In 1927 Amcelle bought the Celluloid Company of Newark, New Jersey and changed its name to the Celanese Corporation of America.
The Celanese corporation went public, selling common and preferred shares, but the Dreyfus brothers retained control of the British parent and its American affiliate.
As with other men who built industrial empires, Dreyfus was not particularly interested in building efficient administrative structures.
At British Celanese and its subsidiary the Celanese Corporation of America the Dreyfus brothers minimized administrative and research spending in the 1920s, and lost market share to competitors in Germany and America that moved into products such as rayon and cellophane.

Until the start of World War II (1939–1945) the company was devoted to make cellulose acetate and using it in films, lacquers and fibres.
It was only in 1940 that the Celanese Corporation started research into oxidation of butane and propane to prepare the acetic acid used in cellulose acetate.
By 1945 its plant in Bishop, Texas was producing more than twenty petrochemical derivatives through vapor-phase oxidation of local liquefied gas.

When his brother Henri died in 1944, Camille Dreyfus also became managing director of British Celanese.
In 1946 he set up the Henry Dreyfus Foundation in memory of his brother, "to advance the science of chemistry, chemical engineering and related sciences as a means of improving human relations and circumstances around the world."
Camille was made an Officer of the Legion of Honour by the French Government,
and earned the Modern Pioneer Award from the National Association of Manufacturers in America.

Camille Dreyfus was married once, to the opera singer Jean Tennyson (née Jean Tennyson Solberg). They were married on September 18, 1931, at the home of the leading reform Rabbi Jonah B. Wise (founder of the United Jewish Appeal).

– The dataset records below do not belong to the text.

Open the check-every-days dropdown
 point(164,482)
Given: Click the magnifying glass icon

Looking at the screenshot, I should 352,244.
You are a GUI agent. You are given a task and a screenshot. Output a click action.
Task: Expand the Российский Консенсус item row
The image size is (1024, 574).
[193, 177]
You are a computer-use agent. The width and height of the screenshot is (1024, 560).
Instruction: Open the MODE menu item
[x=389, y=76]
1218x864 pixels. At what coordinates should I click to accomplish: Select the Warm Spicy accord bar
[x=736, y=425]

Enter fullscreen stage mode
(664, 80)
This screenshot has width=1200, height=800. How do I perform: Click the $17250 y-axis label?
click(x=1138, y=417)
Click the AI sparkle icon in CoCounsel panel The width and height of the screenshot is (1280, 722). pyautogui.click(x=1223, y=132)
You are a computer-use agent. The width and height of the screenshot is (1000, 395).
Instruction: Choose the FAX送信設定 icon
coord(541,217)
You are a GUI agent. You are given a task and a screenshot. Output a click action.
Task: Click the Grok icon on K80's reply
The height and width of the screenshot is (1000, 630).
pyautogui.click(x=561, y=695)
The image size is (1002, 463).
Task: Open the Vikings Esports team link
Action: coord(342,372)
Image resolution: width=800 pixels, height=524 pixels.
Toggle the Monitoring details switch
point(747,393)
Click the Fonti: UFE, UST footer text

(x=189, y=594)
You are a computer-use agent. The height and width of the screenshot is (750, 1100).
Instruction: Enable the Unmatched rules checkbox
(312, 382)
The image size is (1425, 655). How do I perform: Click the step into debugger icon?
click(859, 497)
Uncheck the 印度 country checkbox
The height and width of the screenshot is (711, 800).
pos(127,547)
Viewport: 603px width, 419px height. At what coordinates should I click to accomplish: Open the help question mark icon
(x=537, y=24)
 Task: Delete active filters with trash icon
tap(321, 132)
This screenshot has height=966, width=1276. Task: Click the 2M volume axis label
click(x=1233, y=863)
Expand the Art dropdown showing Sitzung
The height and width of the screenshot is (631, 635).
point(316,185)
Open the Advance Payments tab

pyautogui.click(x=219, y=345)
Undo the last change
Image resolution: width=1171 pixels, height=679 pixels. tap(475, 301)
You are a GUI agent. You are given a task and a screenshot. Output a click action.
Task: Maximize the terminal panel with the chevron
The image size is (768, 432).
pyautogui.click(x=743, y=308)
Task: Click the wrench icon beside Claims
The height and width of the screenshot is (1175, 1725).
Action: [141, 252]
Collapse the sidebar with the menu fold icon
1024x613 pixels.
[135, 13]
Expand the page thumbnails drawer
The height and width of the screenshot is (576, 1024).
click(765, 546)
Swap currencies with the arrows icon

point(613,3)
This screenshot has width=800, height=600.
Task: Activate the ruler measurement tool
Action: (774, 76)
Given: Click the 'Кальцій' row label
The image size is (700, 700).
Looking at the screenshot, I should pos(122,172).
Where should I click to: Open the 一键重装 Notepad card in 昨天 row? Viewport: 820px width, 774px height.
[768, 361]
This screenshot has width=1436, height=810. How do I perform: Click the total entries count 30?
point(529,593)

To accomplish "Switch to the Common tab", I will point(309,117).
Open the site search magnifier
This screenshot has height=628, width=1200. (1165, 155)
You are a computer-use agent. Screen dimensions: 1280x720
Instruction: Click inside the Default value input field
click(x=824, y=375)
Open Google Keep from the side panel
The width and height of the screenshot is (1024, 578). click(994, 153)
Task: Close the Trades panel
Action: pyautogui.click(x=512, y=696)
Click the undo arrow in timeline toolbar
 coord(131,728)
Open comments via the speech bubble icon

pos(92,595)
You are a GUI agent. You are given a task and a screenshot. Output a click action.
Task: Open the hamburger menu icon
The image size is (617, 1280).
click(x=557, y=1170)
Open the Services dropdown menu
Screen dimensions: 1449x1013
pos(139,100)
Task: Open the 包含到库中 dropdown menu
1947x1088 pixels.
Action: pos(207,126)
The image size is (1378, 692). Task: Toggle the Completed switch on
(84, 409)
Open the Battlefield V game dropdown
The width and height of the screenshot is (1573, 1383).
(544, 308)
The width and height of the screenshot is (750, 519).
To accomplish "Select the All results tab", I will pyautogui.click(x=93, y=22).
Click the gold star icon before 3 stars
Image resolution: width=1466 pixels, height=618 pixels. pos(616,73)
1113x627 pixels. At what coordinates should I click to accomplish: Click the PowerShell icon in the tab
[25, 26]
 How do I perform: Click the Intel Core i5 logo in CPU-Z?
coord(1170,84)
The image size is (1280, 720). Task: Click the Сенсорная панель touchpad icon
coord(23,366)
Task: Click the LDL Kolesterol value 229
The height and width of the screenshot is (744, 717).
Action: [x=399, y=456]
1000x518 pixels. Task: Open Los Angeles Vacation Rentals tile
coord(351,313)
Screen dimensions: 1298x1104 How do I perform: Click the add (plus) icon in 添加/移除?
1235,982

Camille Dreyfus died in 1956.
On his death the Dreyfus foundation was renamed The Camille and Henry Dreyfus Foundation.
The foundation awards the biennial Dreyfus Prize in the Chemical Sciences to a person who has achieved a major advance in chemistry through exceptional and original research.
His widow (who remarried in 1958 and became Jean Dreyfus Boissevain) created the Camille Dreyfus Laboratory grant in his memory.
This funded construction of a research laboratory at the non-profit Research Triangle Institute (RTI) with equipment and $1.8 million for a ten-year basic research program into polymer physics and chemistry.
The building opened in 1961 and was demolished in 2011. RTI renamed another room to the Camille Dreyfus Auditorium to continue his memory.